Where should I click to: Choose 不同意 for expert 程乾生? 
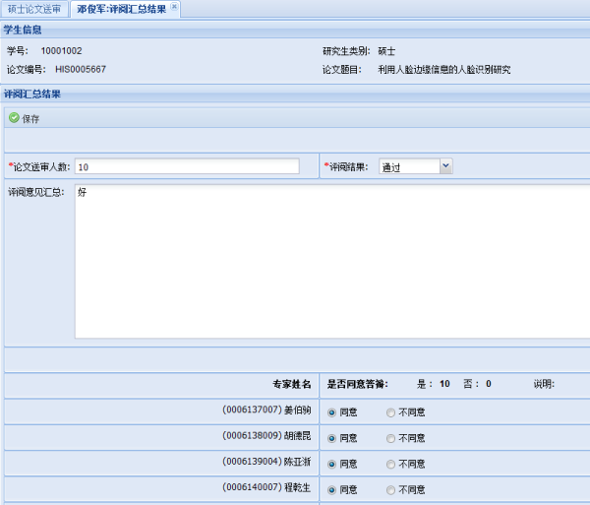point(390,488)
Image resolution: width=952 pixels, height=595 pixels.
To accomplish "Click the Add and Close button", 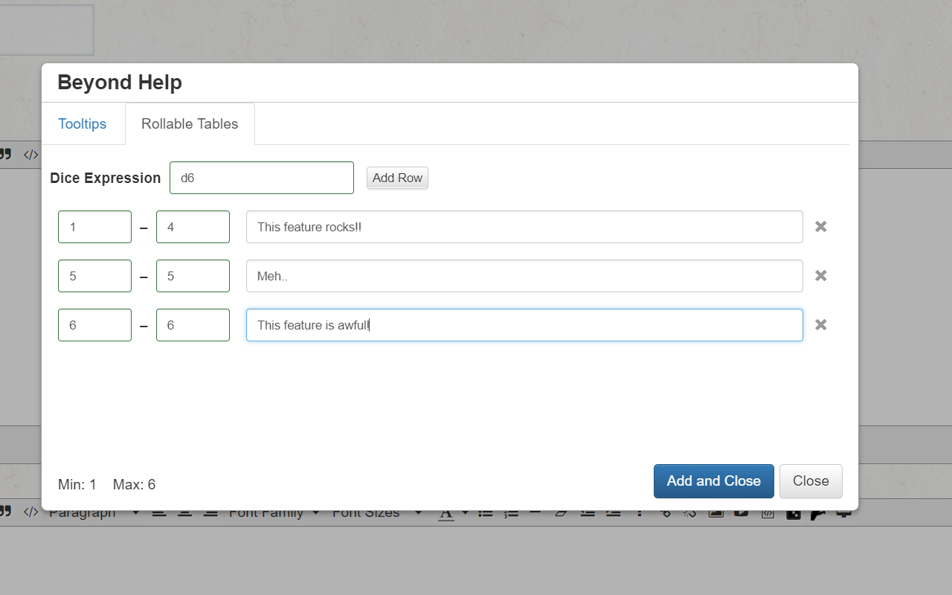I will click(x=713, y=481).
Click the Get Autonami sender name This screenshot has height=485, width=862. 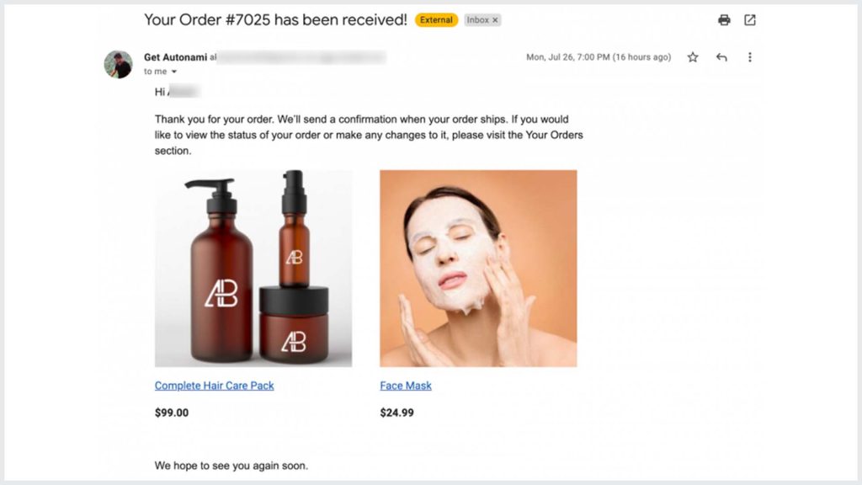click(175, 57)
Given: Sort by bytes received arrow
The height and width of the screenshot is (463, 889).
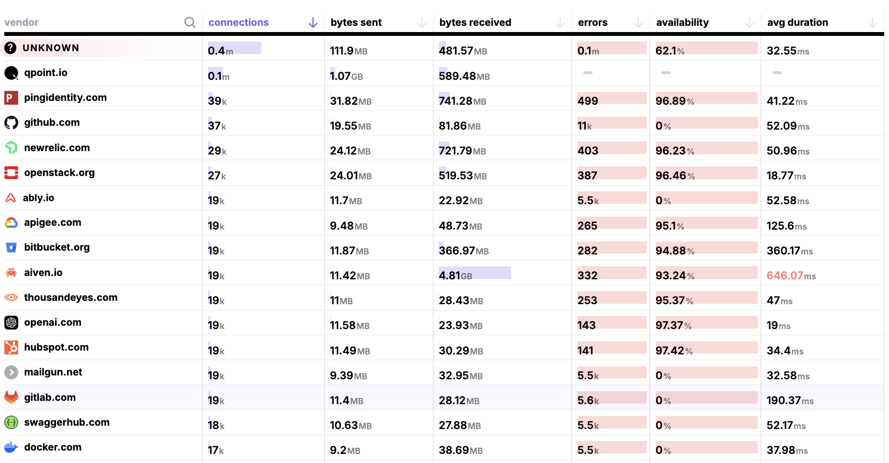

************

TASK PROMPT
Only the lines from the one with "Given: Sort by bytes received arrow" through the end of the listing should be transcribed, exactly and without pictures.

TASK RESULT
Given: Sort by bytes received arrow
The height and width of the screenshot is (463, 889).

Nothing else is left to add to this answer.